▼

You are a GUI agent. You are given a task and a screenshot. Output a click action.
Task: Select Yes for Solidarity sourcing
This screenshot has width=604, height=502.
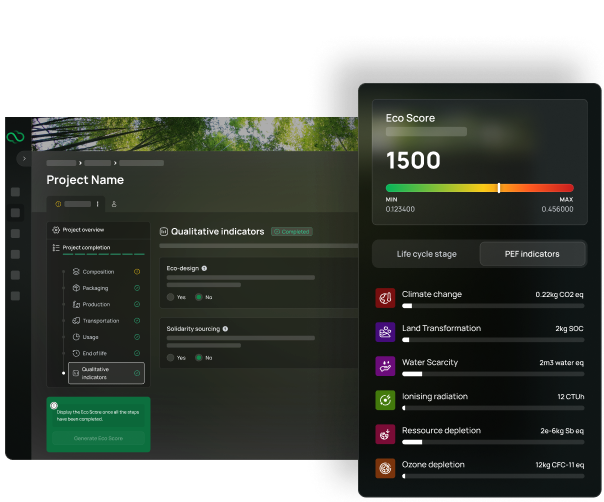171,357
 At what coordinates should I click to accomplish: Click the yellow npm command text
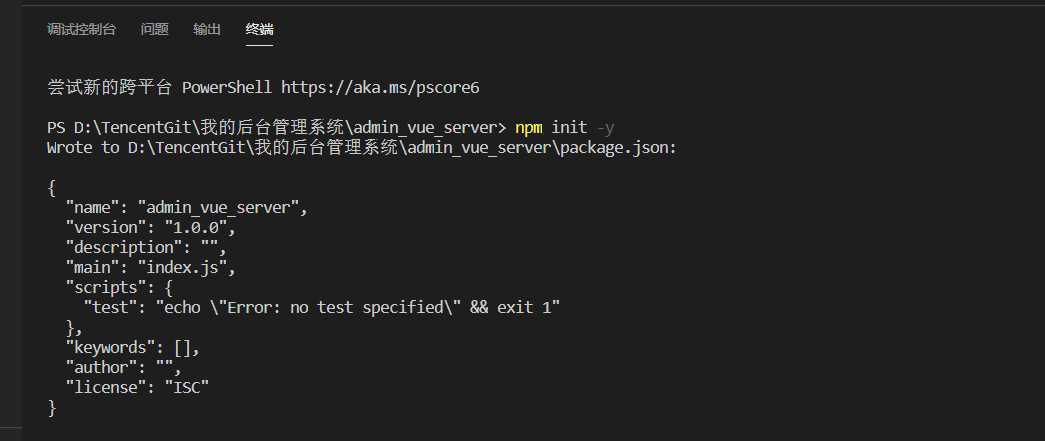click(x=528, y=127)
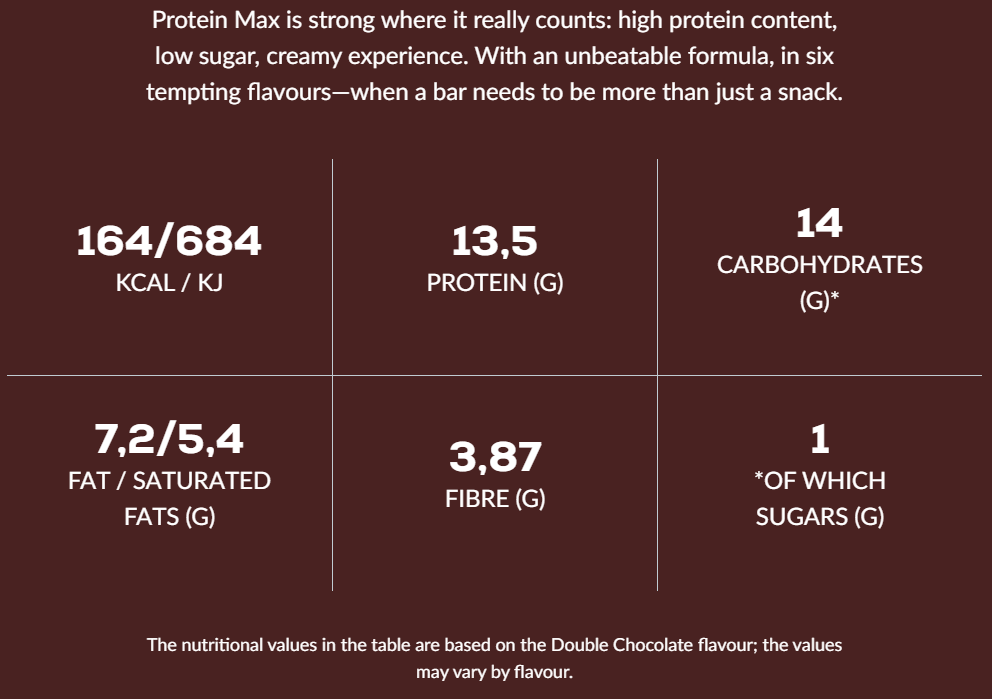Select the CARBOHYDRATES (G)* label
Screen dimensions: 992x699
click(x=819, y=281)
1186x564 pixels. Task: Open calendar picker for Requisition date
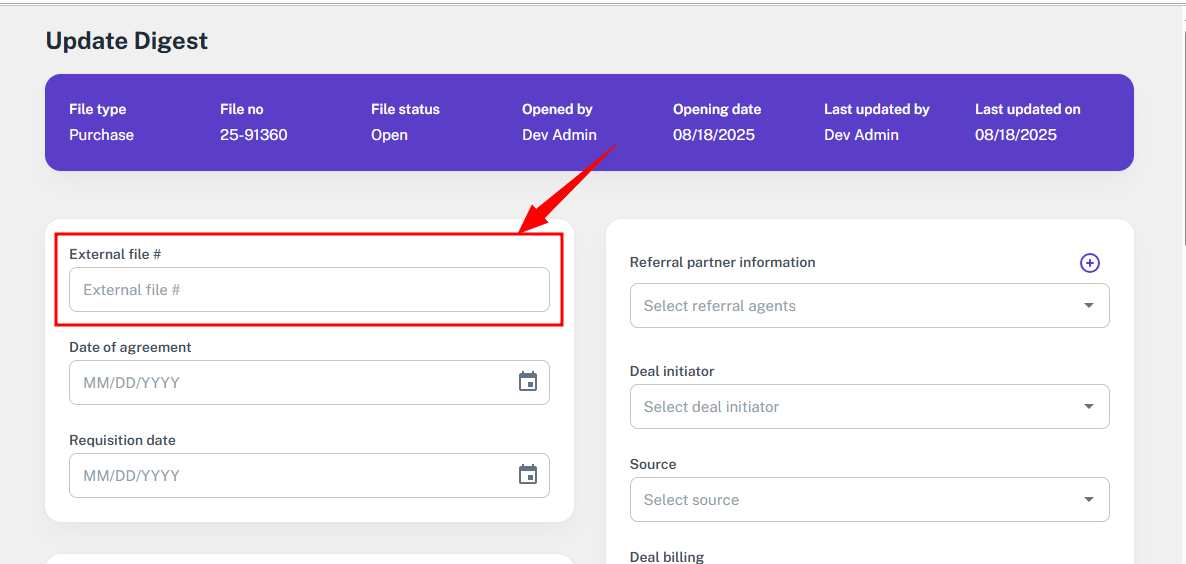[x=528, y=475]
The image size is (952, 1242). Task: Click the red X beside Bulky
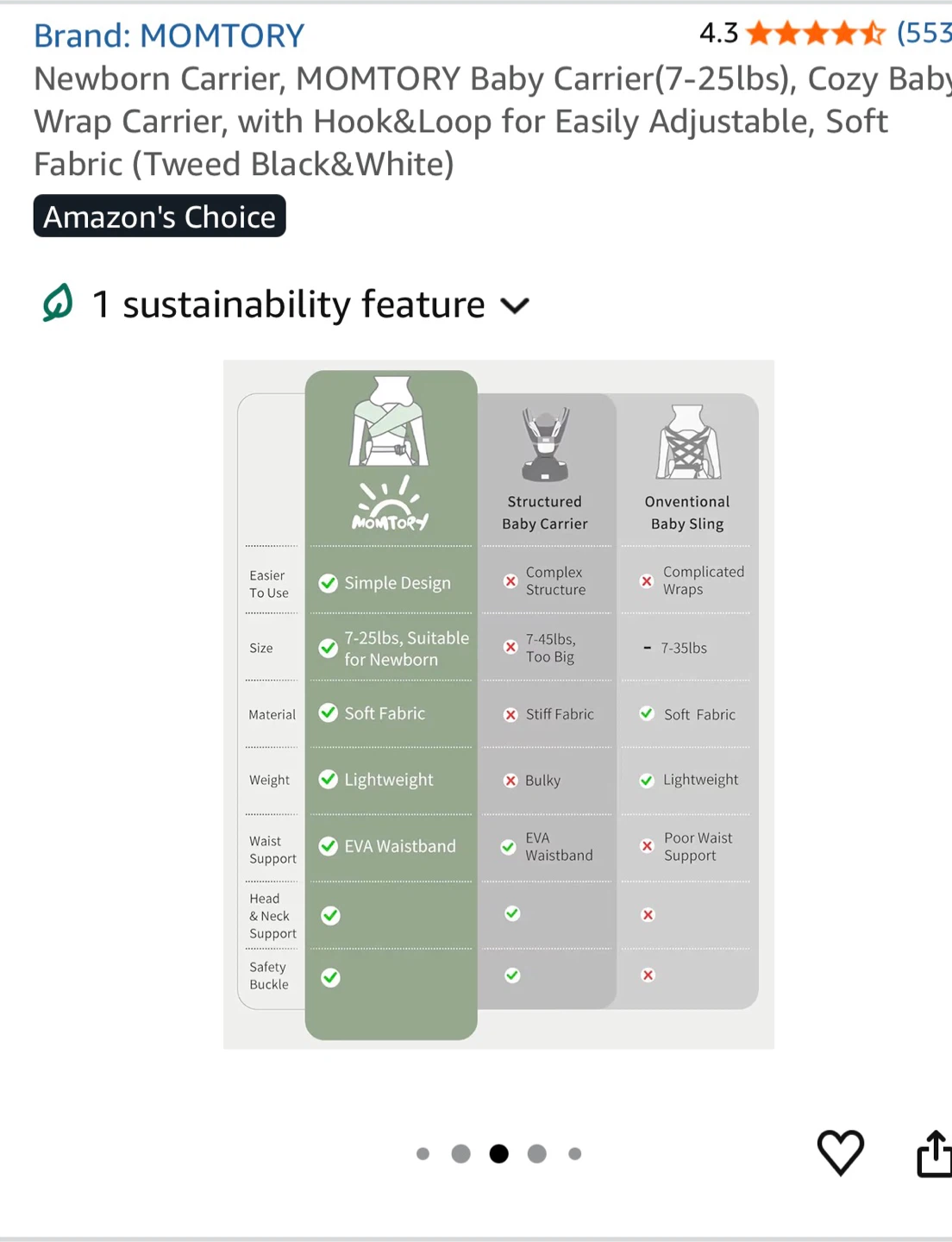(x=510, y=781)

▲
▼

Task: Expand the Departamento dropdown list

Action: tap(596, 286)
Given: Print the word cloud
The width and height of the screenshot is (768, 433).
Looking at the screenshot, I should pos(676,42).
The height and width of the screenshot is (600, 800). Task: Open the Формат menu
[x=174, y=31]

▲
▼

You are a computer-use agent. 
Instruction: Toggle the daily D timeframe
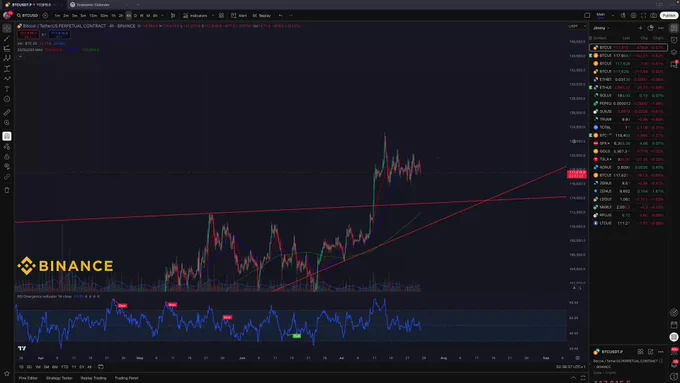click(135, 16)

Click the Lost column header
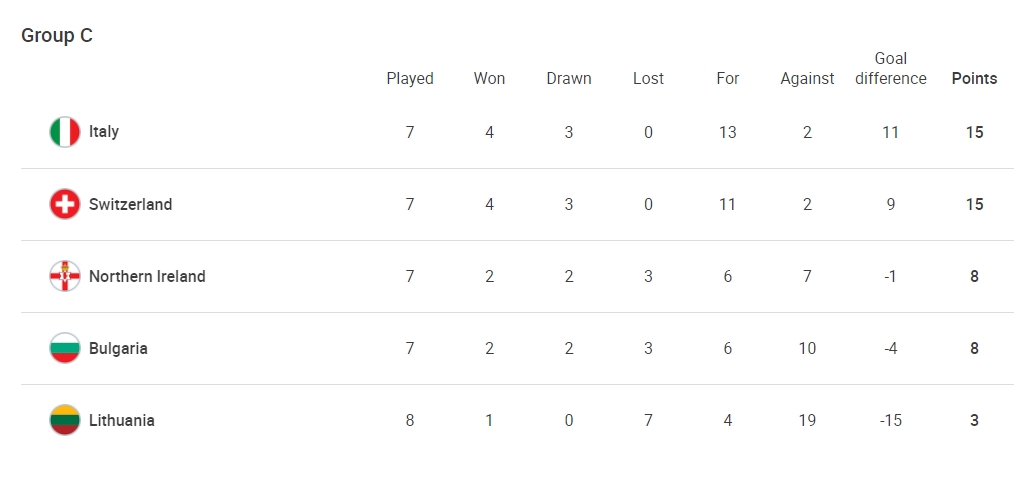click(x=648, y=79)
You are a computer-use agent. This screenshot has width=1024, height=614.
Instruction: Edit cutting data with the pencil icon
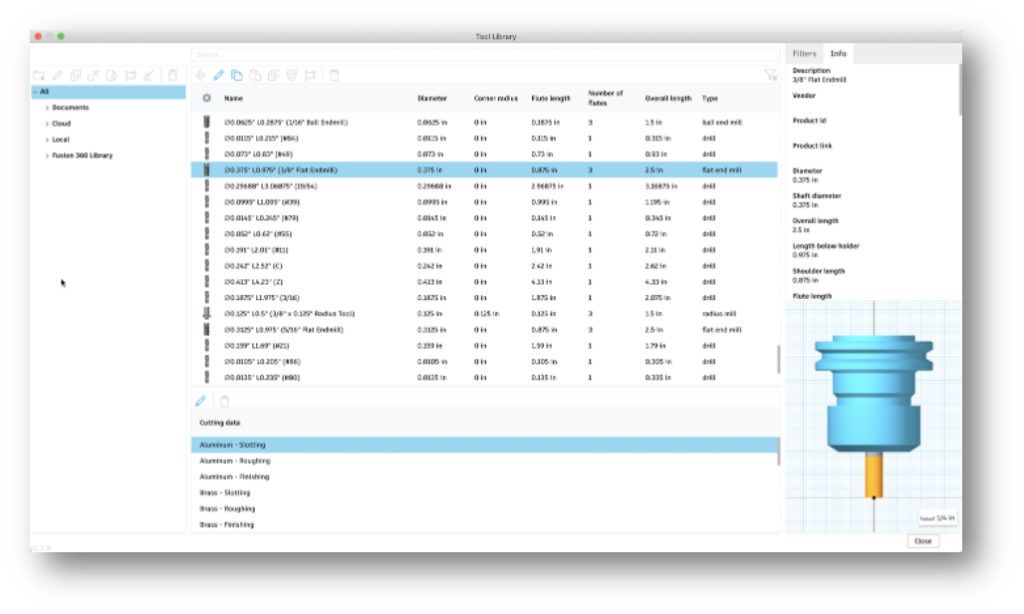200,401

▲

Tally the lines of the listing above that include the word "computer". Answer with the number alone.

2